Generalanwalt Emiliou schlägt dem Gerichtshof sodann vor, festzustellen, dass das Unionsrecht es Sportverbänden erlaube, Regelungen über die Tätigkeit von Wirtschaftsteilnehmern zu erlassen, die (wie Fußballspieler-Vermittler) auf einem Markt tätig seien, der den Märkten, auf denen der Verband oder seine Mitglieder tätig seien, vor- oder nachgelagert sei. Während solche Regelungen zwar grundsätzlich zulässig seien, bedürften sie einer Rechtfertigung, wenn davon auszugehen sein sollte, dass sie erhebliche wettbewerbswidrige Auswirkungen hätten. Eine derartige Rechtfertigung komme in Betracht, wenn festgestellt werde, dass die fraglichen Regelungen dem Gemeinwohl dienende Ziele verfolgten und sich als verhältnismäßig und wirksam erwiesen (Meca-Medina-Rechtsprechung). Als Alternative hierzu komme als Rechtfertigung in Betracht, dass die Regelungen die Voraussetzungen für eine Freistellung nach dem AEU-Vertrag erfüllten. Sodann prüft der Generalanwalt die fraglichen Regelungen im Hinblick auf die Vorschriften über den freien Verkehr und erläutert die Voraussetzungen, unter denen sie als mit diesen Vorschriften vereinbar angesehen werden könnten.

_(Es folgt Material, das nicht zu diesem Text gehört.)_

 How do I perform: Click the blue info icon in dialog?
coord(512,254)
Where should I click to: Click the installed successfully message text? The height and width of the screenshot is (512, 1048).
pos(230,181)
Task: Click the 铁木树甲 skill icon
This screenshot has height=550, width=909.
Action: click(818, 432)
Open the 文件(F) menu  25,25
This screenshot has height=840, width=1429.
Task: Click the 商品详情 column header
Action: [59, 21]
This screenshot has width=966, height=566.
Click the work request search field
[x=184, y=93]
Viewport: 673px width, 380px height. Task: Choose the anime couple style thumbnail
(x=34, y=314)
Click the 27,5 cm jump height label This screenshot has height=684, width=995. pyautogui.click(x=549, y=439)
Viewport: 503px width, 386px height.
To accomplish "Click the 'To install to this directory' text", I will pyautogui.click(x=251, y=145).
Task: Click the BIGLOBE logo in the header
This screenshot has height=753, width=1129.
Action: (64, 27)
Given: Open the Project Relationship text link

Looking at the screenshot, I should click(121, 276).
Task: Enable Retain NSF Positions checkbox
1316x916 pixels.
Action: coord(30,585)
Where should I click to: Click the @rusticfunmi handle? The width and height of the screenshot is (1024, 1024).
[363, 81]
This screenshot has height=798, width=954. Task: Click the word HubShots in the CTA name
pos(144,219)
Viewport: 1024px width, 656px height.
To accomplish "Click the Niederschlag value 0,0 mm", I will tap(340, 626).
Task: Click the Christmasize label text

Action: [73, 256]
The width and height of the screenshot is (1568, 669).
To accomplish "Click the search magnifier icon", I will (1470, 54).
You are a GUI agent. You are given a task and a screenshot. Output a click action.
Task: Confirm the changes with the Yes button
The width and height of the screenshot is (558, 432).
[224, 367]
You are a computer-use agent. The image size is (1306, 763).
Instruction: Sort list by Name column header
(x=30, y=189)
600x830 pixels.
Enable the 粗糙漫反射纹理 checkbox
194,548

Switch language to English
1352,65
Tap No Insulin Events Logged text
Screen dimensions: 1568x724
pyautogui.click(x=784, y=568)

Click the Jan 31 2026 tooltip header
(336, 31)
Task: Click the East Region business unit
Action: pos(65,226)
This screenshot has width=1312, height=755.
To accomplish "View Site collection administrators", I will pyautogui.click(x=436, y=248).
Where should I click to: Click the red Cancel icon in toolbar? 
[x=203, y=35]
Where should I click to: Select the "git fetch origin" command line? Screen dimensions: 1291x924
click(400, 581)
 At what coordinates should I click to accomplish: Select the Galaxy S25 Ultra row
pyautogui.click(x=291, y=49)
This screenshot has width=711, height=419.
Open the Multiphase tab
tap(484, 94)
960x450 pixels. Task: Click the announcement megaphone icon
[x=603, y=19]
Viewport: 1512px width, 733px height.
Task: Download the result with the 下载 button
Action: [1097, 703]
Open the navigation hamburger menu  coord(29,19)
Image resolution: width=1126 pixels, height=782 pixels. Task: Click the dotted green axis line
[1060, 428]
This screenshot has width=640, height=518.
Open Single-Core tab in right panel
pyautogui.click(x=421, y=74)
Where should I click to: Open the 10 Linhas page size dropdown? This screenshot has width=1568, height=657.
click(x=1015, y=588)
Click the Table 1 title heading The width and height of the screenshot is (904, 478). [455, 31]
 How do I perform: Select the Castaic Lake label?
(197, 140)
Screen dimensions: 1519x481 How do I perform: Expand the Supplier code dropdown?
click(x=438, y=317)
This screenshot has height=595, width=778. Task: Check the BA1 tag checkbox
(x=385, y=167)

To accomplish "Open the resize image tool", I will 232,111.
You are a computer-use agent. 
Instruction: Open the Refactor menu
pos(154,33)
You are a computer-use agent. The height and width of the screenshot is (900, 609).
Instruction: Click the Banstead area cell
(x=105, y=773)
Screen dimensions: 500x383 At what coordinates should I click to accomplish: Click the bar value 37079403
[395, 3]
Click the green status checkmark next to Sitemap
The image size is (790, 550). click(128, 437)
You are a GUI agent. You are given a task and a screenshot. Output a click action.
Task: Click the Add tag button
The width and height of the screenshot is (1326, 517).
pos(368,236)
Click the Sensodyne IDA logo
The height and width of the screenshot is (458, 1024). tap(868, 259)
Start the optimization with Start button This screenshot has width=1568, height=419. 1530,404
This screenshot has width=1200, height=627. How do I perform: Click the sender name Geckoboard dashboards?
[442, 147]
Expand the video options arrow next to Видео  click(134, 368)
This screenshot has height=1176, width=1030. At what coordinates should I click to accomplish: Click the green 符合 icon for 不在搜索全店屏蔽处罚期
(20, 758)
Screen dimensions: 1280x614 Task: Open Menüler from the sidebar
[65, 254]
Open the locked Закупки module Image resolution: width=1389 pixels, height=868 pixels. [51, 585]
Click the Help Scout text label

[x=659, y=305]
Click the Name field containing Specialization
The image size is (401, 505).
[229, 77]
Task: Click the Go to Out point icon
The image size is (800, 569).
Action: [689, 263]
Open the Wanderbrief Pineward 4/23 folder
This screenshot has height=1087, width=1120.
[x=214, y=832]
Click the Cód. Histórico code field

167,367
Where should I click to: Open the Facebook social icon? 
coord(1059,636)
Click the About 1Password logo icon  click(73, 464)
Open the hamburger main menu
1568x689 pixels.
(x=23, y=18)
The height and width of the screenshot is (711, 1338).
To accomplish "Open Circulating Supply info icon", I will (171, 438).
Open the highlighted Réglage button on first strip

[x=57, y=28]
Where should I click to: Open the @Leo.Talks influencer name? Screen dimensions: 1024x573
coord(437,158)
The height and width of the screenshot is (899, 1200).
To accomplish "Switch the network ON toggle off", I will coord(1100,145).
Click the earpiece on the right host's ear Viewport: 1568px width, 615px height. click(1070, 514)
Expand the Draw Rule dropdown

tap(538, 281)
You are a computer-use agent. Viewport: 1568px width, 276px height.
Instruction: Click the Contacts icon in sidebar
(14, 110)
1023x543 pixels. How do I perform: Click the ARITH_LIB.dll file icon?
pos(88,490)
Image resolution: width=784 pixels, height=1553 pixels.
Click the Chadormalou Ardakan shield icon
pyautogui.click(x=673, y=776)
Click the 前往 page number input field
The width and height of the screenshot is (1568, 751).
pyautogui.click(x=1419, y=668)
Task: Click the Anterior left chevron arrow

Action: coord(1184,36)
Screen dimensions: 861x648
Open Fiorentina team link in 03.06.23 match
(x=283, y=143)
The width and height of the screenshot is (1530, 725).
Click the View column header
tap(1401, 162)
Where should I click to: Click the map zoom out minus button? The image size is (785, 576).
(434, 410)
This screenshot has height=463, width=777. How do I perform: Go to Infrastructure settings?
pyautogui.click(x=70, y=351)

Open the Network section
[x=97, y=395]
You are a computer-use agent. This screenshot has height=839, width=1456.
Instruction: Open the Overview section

Außerdem prüft der Generalanwalt die Unterscheidung zwischen bezweckten und bewirkten Wettbewerbsbeschränkungen und ist der Ansicht, dass "No-poach-Abreden" (Abwerbeverbote) im Allgemeinen "bezweckte" Wettbewerbsbeschränkungen seien. In Anbetracht ihres spezifischen Ziels und ihres begrenzten Umfangs sowie der außergewöhnlichen Umstände, unter denen sie geschlossen worden sei (die Covid-19- Pandemie), sei die in Rede stehende Abrede indessen keine "bezweckte" Beschränkung und könne wahrscheinlich gerechtfertigt werden.